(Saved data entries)
• • • • •

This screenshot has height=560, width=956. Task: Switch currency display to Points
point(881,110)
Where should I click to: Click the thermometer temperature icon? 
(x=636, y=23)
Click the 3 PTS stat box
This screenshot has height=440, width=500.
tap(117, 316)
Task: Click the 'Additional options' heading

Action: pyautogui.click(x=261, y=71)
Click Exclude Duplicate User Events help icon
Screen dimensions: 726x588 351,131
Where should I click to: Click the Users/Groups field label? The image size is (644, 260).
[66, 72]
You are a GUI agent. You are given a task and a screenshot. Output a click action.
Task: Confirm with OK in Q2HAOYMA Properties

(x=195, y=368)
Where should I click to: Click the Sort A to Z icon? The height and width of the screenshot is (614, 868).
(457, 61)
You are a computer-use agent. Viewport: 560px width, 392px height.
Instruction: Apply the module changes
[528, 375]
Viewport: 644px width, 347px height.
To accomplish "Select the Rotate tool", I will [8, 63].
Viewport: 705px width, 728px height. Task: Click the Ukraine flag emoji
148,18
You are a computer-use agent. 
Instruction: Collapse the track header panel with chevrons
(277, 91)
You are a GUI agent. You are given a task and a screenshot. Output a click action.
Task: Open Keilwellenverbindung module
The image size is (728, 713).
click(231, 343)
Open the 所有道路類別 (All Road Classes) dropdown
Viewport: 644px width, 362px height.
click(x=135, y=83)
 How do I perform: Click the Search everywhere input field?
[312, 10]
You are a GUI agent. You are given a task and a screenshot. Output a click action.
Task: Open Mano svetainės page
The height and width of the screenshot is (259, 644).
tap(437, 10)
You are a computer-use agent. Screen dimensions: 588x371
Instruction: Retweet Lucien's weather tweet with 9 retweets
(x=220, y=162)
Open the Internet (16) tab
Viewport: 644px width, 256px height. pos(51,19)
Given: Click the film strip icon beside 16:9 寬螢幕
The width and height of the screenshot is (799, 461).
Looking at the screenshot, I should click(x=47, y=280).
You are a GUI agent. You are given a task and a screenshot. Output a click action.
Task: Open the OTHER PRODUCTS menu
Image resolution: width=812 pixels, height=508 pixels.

• • • • •

### About this task
Take the lines above from the one containing "You are a computer-use agent. Viewport: 560px" down to the one containing "You are a computer-use agent. Screen", and transcribe them exactly, both ends included.

### Task output
You are a computer-use agent. Viewport: 560px width, 392px height.
Instruction: Apply the module changes
[528, 375]
Viewport: 644px width, 347px height.
To accomplish "Select the Rotate tool", I will [8, 63].
Viewport: 705px width, 728px height. Task: Click the Ukraine flag emoji
148,18
You are a computer-use agent. 
Instruction: Collapse the track header panel with chevrons
(277, 91)
You are a GUI agent. You are given a task and a screenshot. Output a click action.
Task: Open Keilwellenverbindung module
The image size is (728, 713).
click(231, 343)
Open the 所有道路類別 (All Road Classes) dropdown
Viewport: 644px width, 362px height.
click(x=135, y=83)
 How do I perform: Click the Search everywhere input field?
[312, 10]
You are a GUI agent. You are given a task and a screenshot. Output a click action.
Task: Open Mano svetainės page
The height and width of the screenshot is (259, 644).
tap(437, 10)
You are a computer-use agent. Screen dimensions: 588x371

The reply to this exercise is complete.